En Argentine, le président Javier Milei a une fois de plus ciblé les médias, les accusant de propager des fake news et de mener une campagne de déstabilisation contre son gouvernement. Cette nouvelle offensive intervient dans un contexte tendu, alors que son chef de gouvernement, Nicolas Posse, est soupçonné d'enrichissement illicite. Une enquête a été ouverte par le parquet argentin, suscitant de vives réactions au sein de l'opposition et de la société civile.
Des accusations répétées contre la presse
Depuis son arrivée au pouvoir, Javier Milei n'a cessé de critiquer les médias traditionnels, qu'il qualifie de "partisans" et de "corrompus". Lors d'une conférence de presse, il a déclaré que "la presse libre est devenue un outil de manipulation entre les mains de l'oligarchie". Ces propos ont été dénoncés par les organisations de défense de la liberté de la presse, qui y voient une tentative d'intimidation.
L'enquête sur Nicolas Posse
Parallèlement, le chef de gouvernement, Nicolas Posse, est sous le coup d'une enquête pour enrichissement illicite.
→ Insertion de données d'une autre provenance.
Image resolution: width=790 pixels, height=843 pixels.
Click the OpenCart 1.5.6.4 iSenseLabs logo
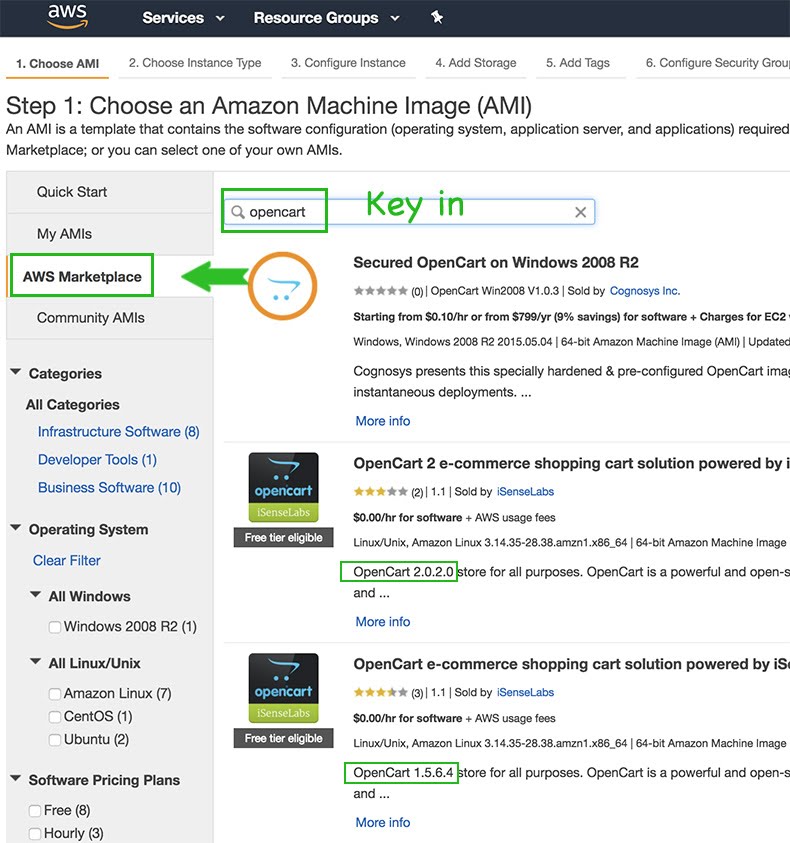point(284,687)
Selon des documents révélés par le journal La Nacion, Posse aurait accumulé un patrimoine disproportionné par rapport à ses revenus déclarés. L'opposition réclame sa démission, tandis que le gouvernement dénonce une "manœuvre politique".
- L'enquête a été ouverte par le procureur fédéral Carlos Stornelli.
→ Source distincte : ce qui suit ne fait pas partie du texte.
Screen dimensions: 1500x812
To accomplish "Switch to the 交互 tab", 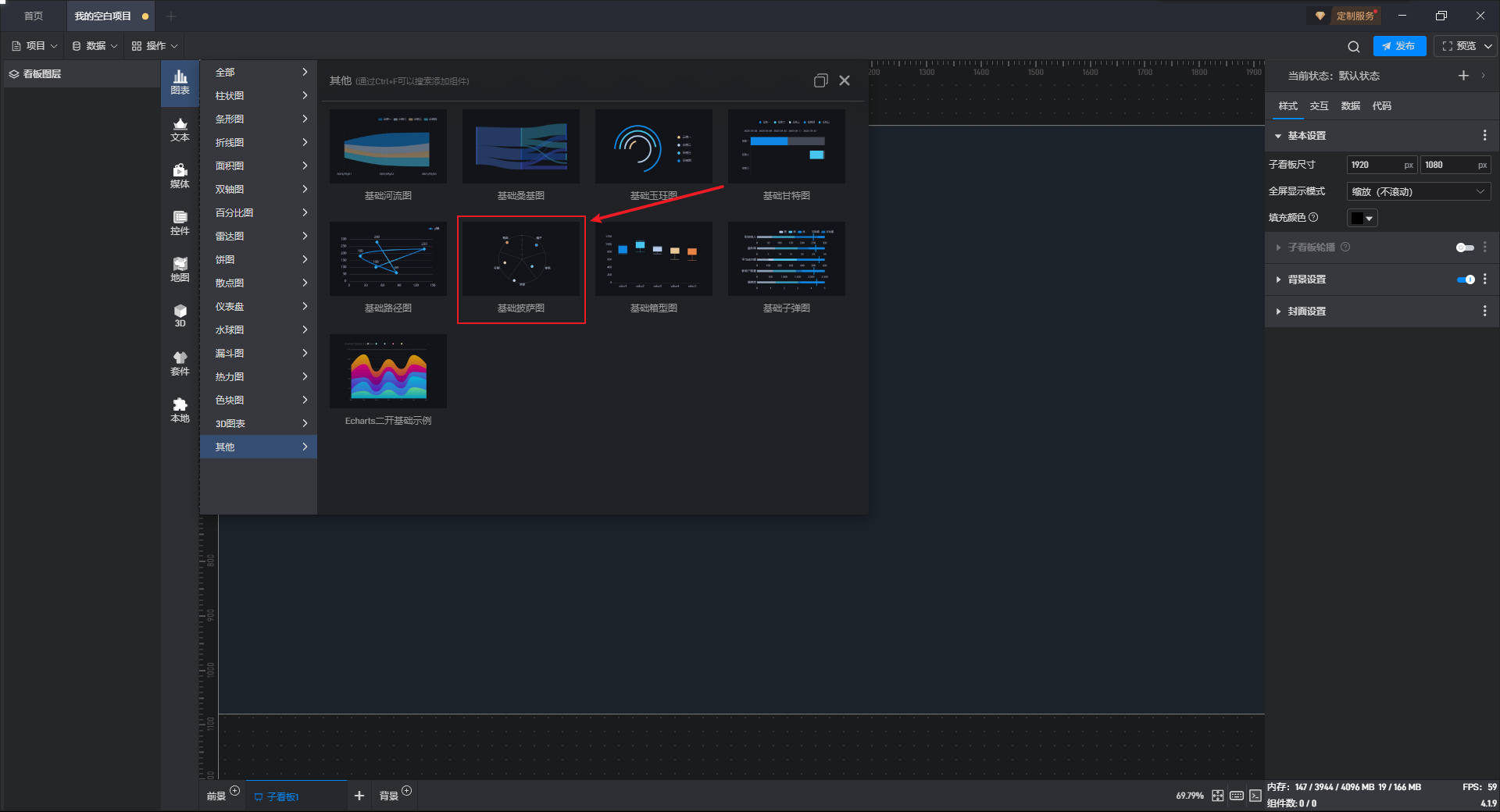I will point(1319,106).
- Les avoirs de Posse incluent plusieurs propriétés et des comptes offshore.
- Le gouvernement affirme que ces biens proviennent d'un héritage familial.
Réactions et implications politiques
Cette affaire fragilise un peu plus le gouvernement Milei, déjà confronté à une grave crise économique et à des manifestations sociales. Les analystes estiment que ces accusations pourraient avoir un impact sur les prochaines élections législatives. Le président, quant à lui, continue de dénoncer une "persécution médiatique" et promet de réformer le système judiciaire.
La liberté de la presse en Argentine est désormais sous surveillance internationale. L'organisation Reporters sans frontières a exprimé sa préoccupation face aux attaques répétées de Milei contre les journalistes. Alors que le pays traverse une période tumultueuse, l'issue de cette enquête pourrait être déterminante pour l'avenir politique de l'Argentine.